Beye came after him. She heard the yelps of the mastiffs in the distance and saw Pasri looking back the way they had come, her expression unreadable.

‘As you wish,’ the woman said, spreading her hands. Beye saw the glint of metal nozzles at her wrists just as she pursed her pale lips and blew out a long breath. A vaporous mist jetted from the nozzles and engulfed them all.

The ground beneath Beye’s feet suddenly became the consistency of rubber and she stumbled, dimly aware of Grohl doing the same. Pasri let out a weak cry and fell.

As Beye collapsed in a heap, her limbs refusing to do as she told them, she saw the pale woman smile and lick beads of the spray off her fingertips. ‘It’s done,’ she heard her say, the words drawing out into a liquid, humming echo.

Beye’s senses went dark.

2

The acrid chemical stink of smelling salts jolted her back to wakefulness and Beye coughed violently. Blinking, she raised her head and peered at the room she found herself in, expecting the pale green walls of an Arbites cell; instead, she saw the gloomy interior of some kind of storehouse, shafts of daylight reaching down through holes in a sheet-plas roof.

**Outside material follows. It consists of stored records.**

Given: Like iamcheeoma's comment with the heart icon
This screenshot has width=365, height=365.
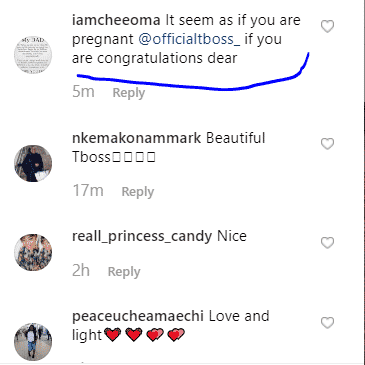Looking at the screenshot, I should point(327,26).
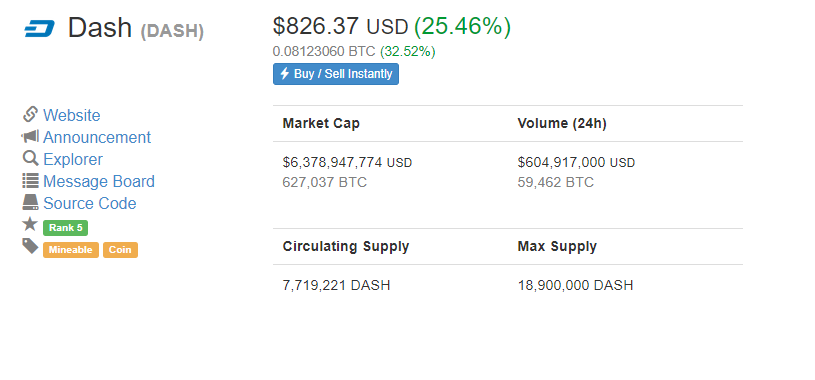
Task: Click the Buy / Sell Instantly button
Action: (336, 74)
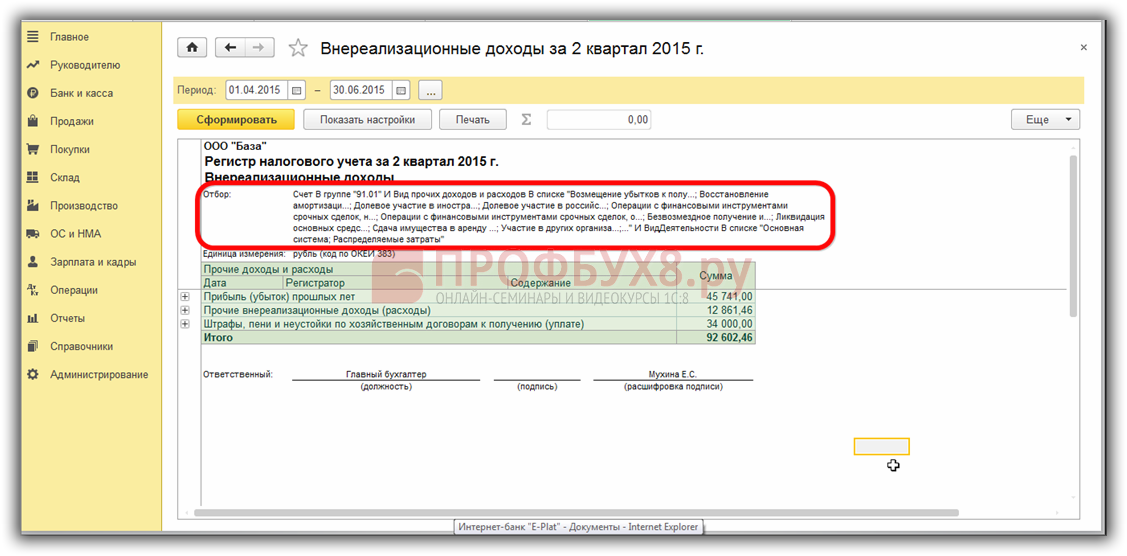
Task: Open the Отчеты menu section
Action: (67, 318)
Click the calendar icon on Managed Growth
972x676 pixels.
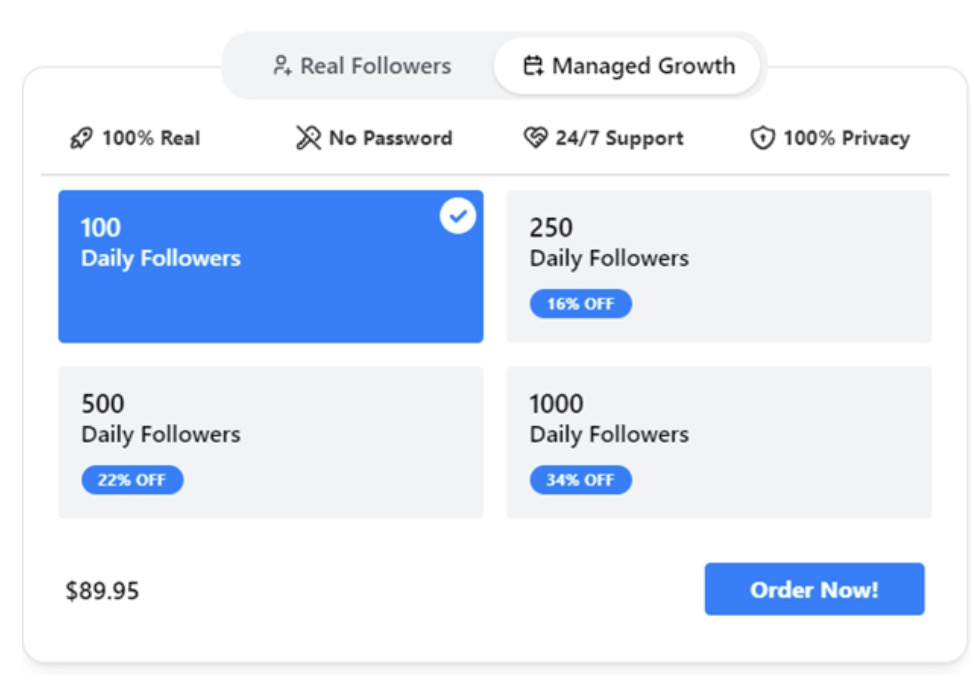pos(534,67)
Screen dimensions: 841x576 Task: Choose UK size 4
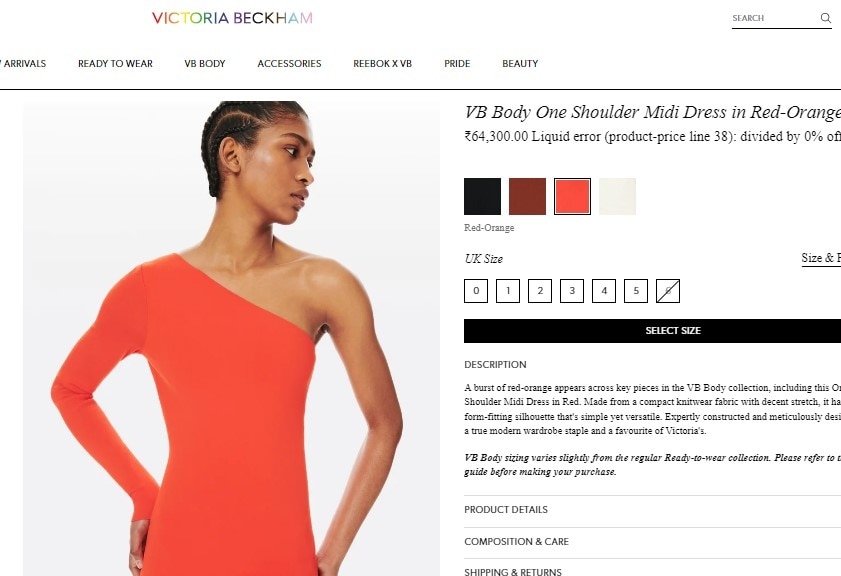[x=604, y=291]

She was tied to a chair, hands secured behind her back, ankles tethered to the support legs. Grohl was in a similar state to her right, and past him, Pasri looked back at her with an expression of tight fear. Grohl met her gaze, his face a mask of rigid, forced calm. ‘Say nothing,’ he told her. ‘Whatever happens, say nothing.’

‘Right on schedule,’ said a new voice. ‘As you said.’

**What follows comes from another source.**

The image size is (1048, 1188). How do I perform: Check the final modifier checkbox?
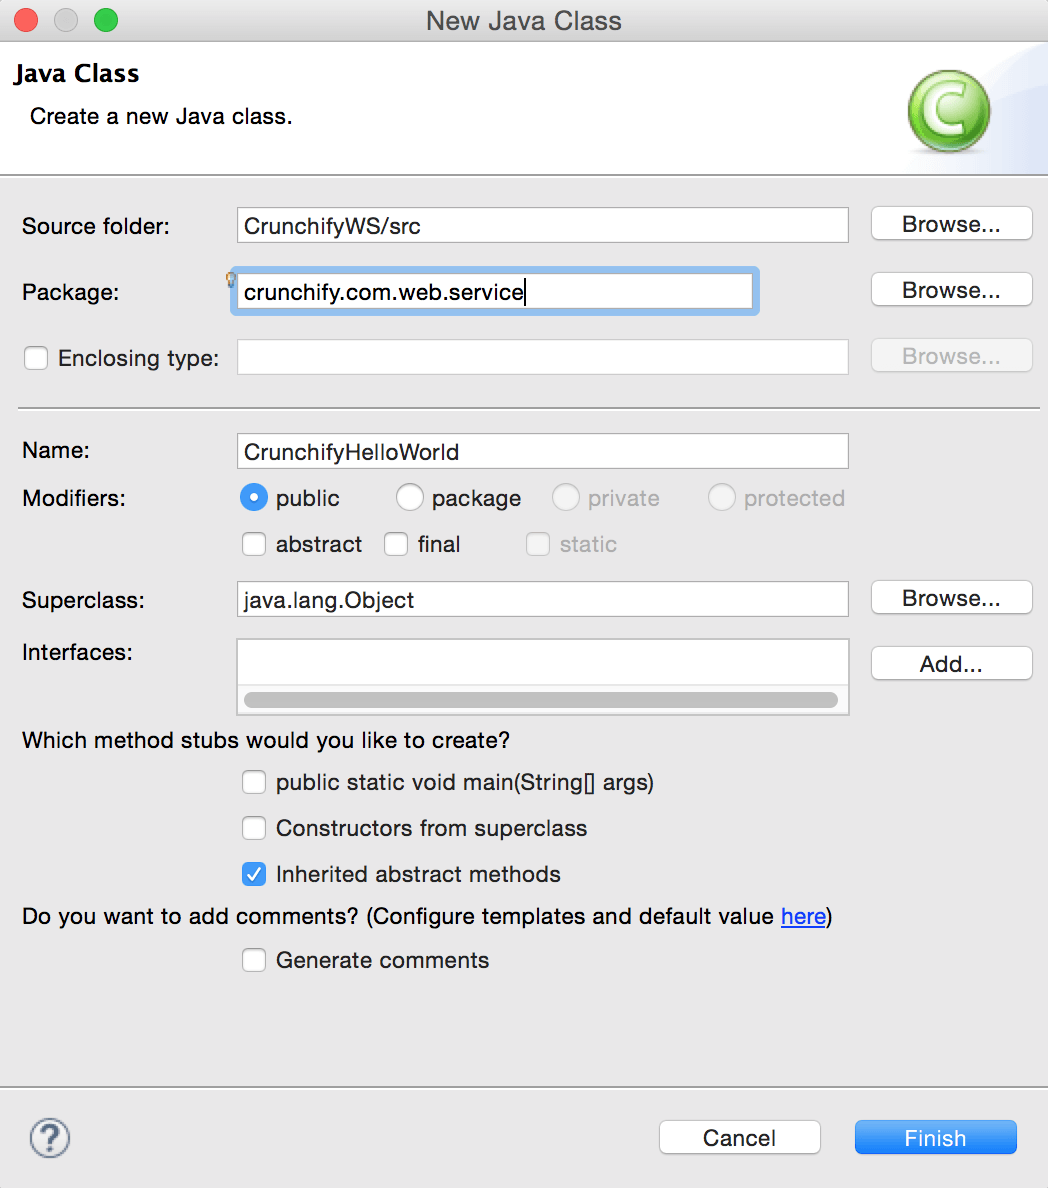tap(396, 544)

‘Of course.’ That was the pale woman. ‘I can time the actions of my toxins to the second, if need be.’

Beye focussed and saw the woman in the sarong talking with an odd-looking youth wearing what looked like some form of combat gear. He was working a device mounted on his forearm, a gauntlet that grew a flickering holoscreen. Both of them glanced at their prisoners – for that was what they were, Beye realised belatedly – and then past their heads.

She heard motion behind her and Beye sensed someone standing at her back. ‘Who’s there?’ she said, before she could stop herself.

A third figure moved around the captives and came into view. He was tall, clad in a black oversuit with armour patches and gear packs. A heavy pistol of a design Beye had never seen before hung at his hip. He had a hawkish face that might have been handsome if not for the hardness lurking in his gaze. ‘Names,’ he said.